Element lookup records
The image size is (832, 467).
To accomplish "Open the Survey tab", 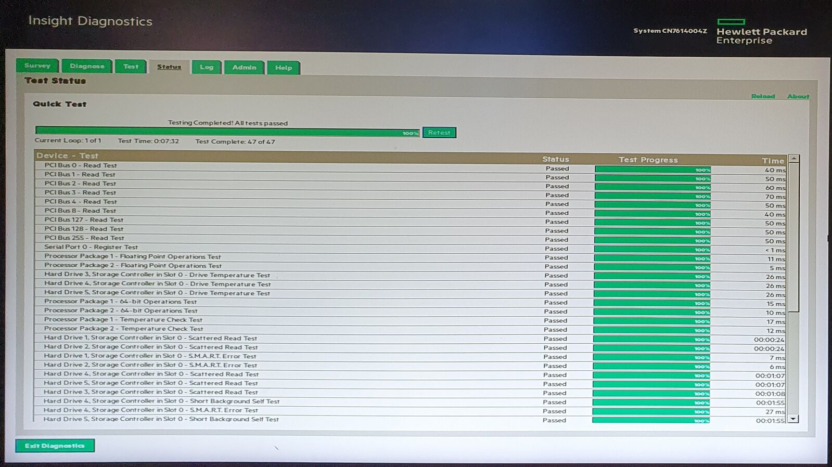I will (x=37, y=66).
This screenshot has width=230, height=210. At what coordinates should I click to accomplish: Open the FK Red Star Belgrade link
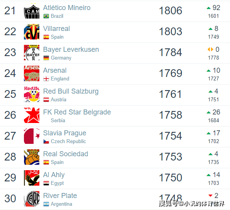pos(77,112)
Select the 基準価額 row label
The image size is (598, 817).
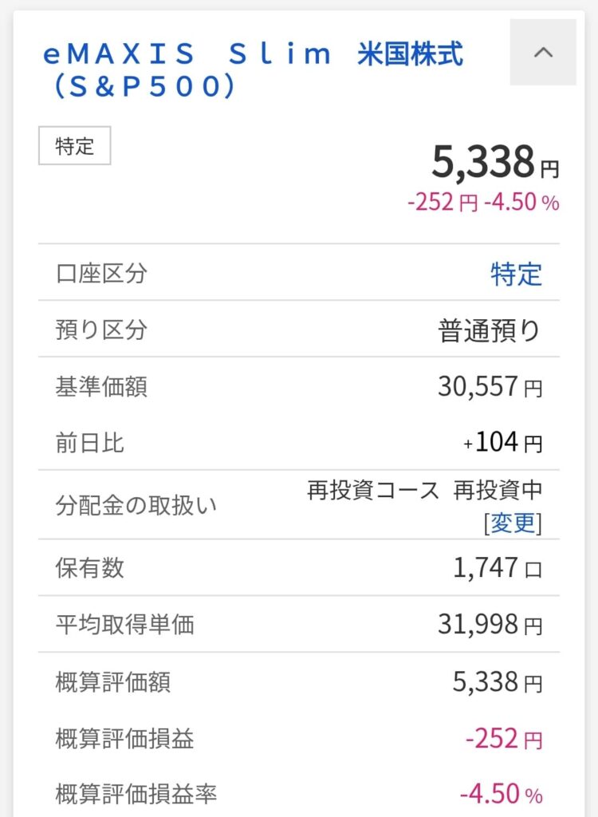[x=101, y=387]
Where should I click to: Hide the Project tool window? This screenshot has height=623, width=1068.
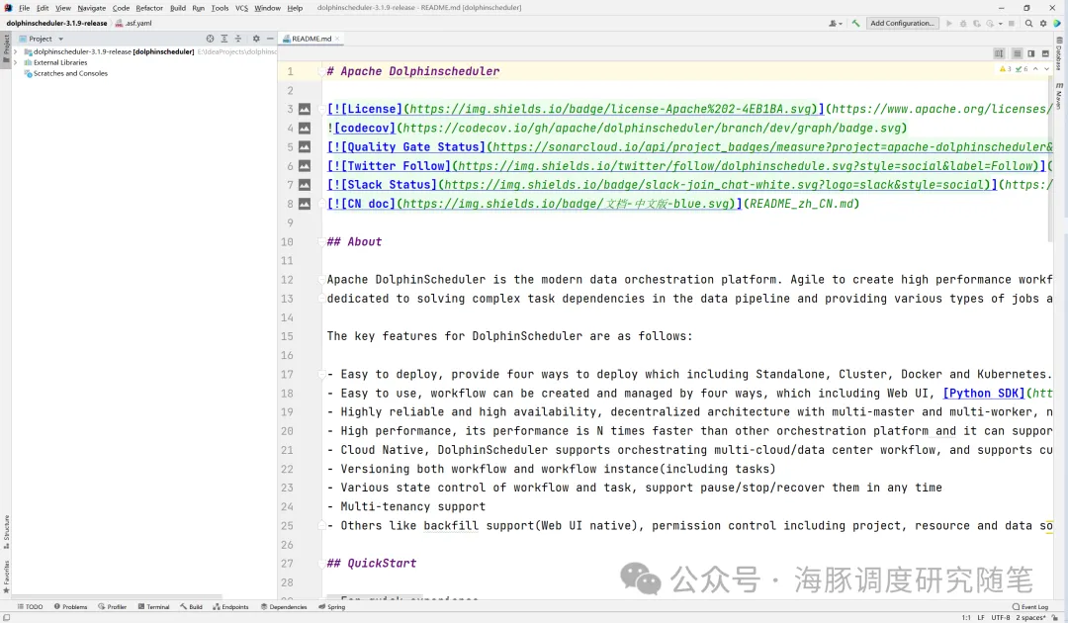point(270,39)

**Written request**
Count the lines in the entries above that contain the word "This". Reply with the number only.

**Task output**
2